Mary responded, “Oh, how my soul praises the Lord. How my spirit rejoices in God my Savior! For he took notice of his lowly servant girl, and from now on all generations will call me blessed. For the Mighty One is holy, and he has done great things for me. He shows mercy from generation to generation to all who fear him. His mighty arm has done tremendous things! He has scattered the proud and haughty ones. He has brought down princes from their thrones and exalted the humble. He has filled the hungry with good things and sends the rich away with empty hands. He has helped his servant Israel and remembered to be merciful. For he made this promise to our ancestors, to Abraham and his children forever.”
Celebration is an overflow of freedom. I remember a story Maya Angelou told about plantation owners not allowing slaves to laugh. It was a rule, and slaves caught laughing were punished. That’s fascinating, isn’t it? Why would someone do such a thing like ban laughing? I don’t really know, but I wonder if it has to do with fear. It’s hard to laugh when you’re fearful. Laughter reveals a kind of freedom that has nothing to do with circumstances.
This story helped me understand why I’ve never been good at celebrating in any form – laughing, dancing, singing, any of it. Most of my life, I’ve been enslaved to a God I never quite trusted, and if I’m honest, I never quite liked. This is not the God of Advent, of course, but the God of my religious upbringing.
This God was angry. Worse than that, he was grumpy. He seemed to delight in sending people to hell – a real, fiery, eternal one. I can’t tell you how many hours of sleep I lost wondering if I had done enough to avoid eternal torment. I remember the fear being heavy and almost tangible, applying a force to my heart that brought tears to my eyes. I would ask – no, beg – God to forgive the sins of my past. I really wasn’t that concerned about heaven. I couldn’t stop thinking about hell. I think I would have been fine spending eternity anywhere, so long as it wasn’t “down there.”
This toxic image of God is probably best summarized by something I heard my a relative of my mine say one time, “When all is said and done, I hope I’ve done enough to get into heaven.” Hope you’ve done enough…??
This man had been a Christian for decades. Decades. He loved God. He was a leader in the church. And I remember thinking if he can’t be sure about his life after this life, I might as well throw my Bible and my faith in the trash.
Fortunately, that God-image no longer dominates my life. But even today, after years of working to heal my image of God, celebration remains a struggle. I become uneasy when I sense Christians enjoying life a little too much.
I also become envious, though. Because I know celebration is an overflow of freedom. And, in many ways, I’m a long ways from freedom. That angry God of my upbringing doesn’t easily release the grip of fear.

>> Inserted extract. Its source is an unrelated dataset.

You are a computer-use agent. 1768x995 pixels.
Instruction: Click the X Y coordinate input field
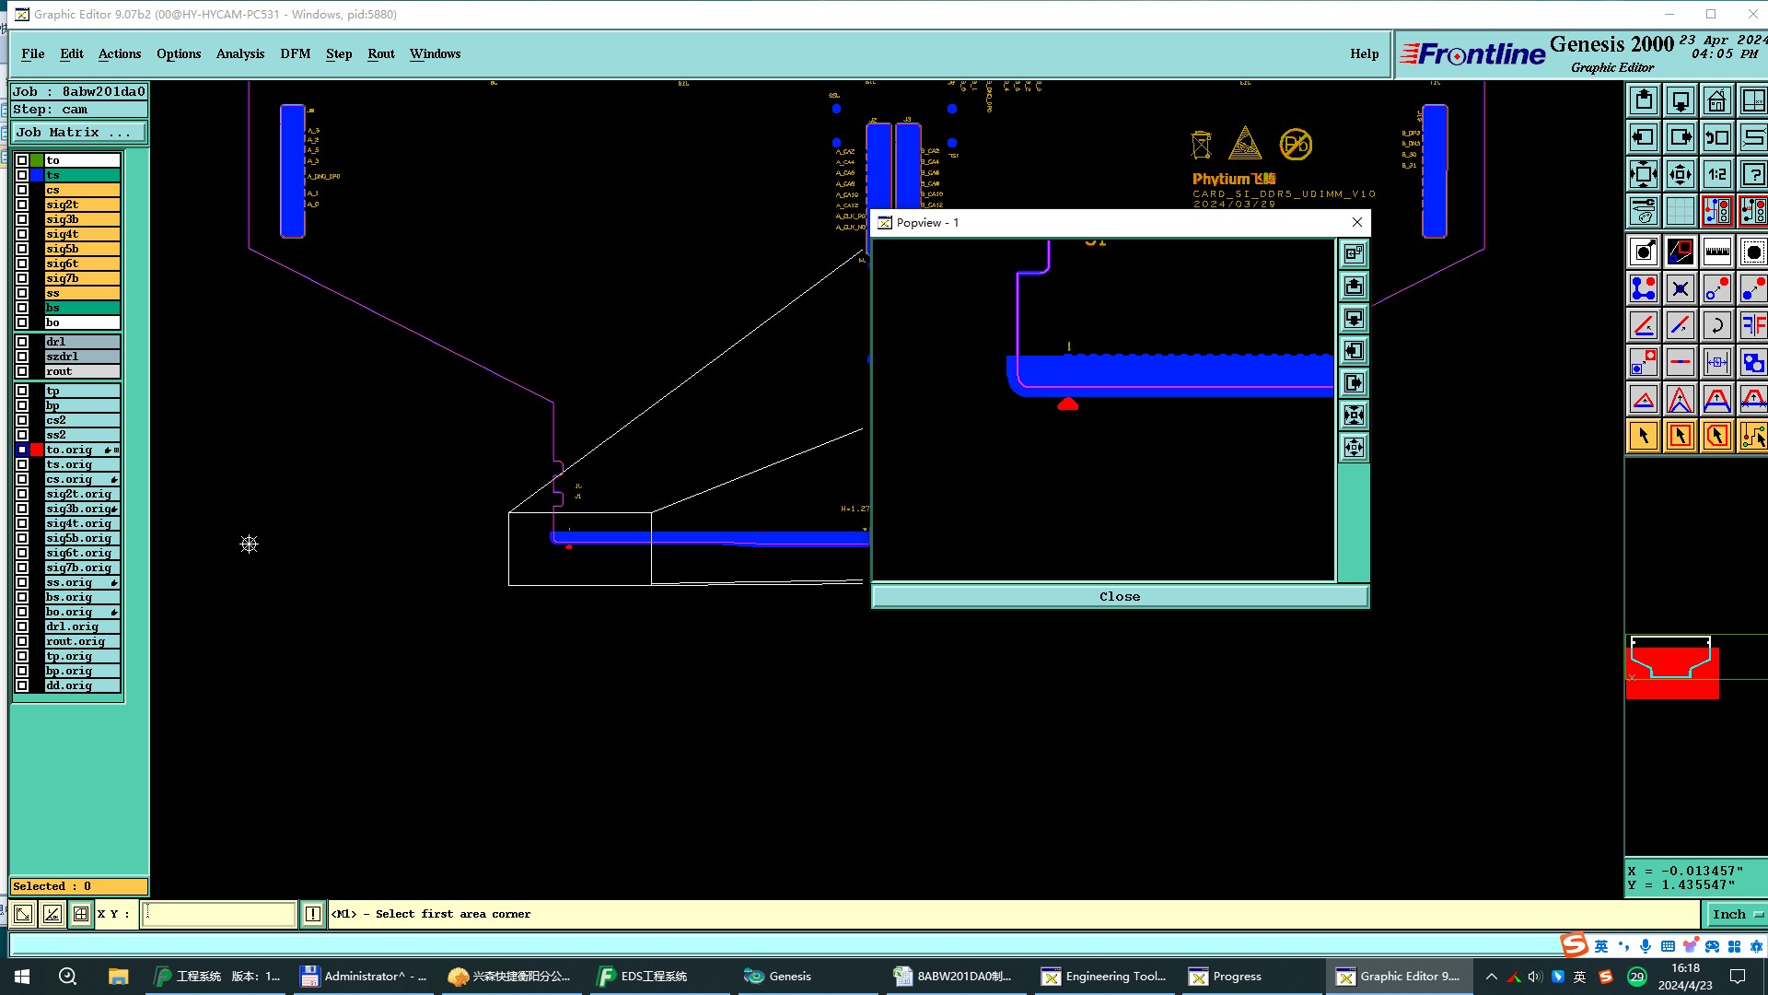218,914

Celebration, you see, begins in the heart and mind. It is a deep conviction and trust in God’s goodness. It’s knowing that God is both with you and for you. Where you see Christians who take themselves too seriously, you can be almost sure their God is cheeks-blood-red-and-smoke-blowing-from-the-ears-angry and their minds are probably ravaged by fear.
There also exist Christians who have fun and enjoy life but remain enslaved, and I don’t want you to mistake a good time for a free life. You can laugh and dance and sing with shackles. That’s not celebration. That’s an idolatrous attachment to entertainment, more a narcotic to avoid pain than an overflow of trust in God.
Abraham Heschel says it like this, “Celebration is an active state, an act of expressing…appreciation. To be entertained is a passive state–it is to receive pleasure afforded by an amusing act or a spectacle…Celebration is a confrontation, giving attention to the transcendent meaning of one’s actions.”
True celebration doesn’t deny pain and struggle and suffering. Light-hearted Christians who laugh and have fun without being connected to the pain and suffering around them are equally as toxic as Christians who assume all celebration to be sin.
But when you can celebrate in the face of pain, this is the good life, the abundant life. This is the kind of celebration that can only come from a place of deep trust in God. When you can maintain a light-heartedness and hopefulness about your life despite immense loss, this is the kind of celebration that comes from knowing God is for you and everything is going to be okay.
Especially in light of the season, may we refuse to engage in celebrations that celebrate nothing. Let us not become intoxicated by material things. May we celebrate the substance of Christmas, Emmanuel, God with us.
How can you celebrate God’s goodness in your life today?
Father, I pray that you grow in me a spirit of joy. Remove any fear that exists in my mind. Remove any shame that remains in my heart. Amen!